EXTRACTED MATERIAL:
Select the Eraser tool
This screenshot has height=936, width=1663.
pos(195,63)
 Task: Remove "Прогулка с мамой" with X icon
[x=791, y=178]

WHAT IS BEING ASKED: Word for word, return the entire listing above.

COMPLETED TASK:
Select the Eraser tool
This screenshot has height=936, width=1663.
pos(195,63)
 Task: Remove "Прогулка с мамой" with X icon
[x=791, y=178]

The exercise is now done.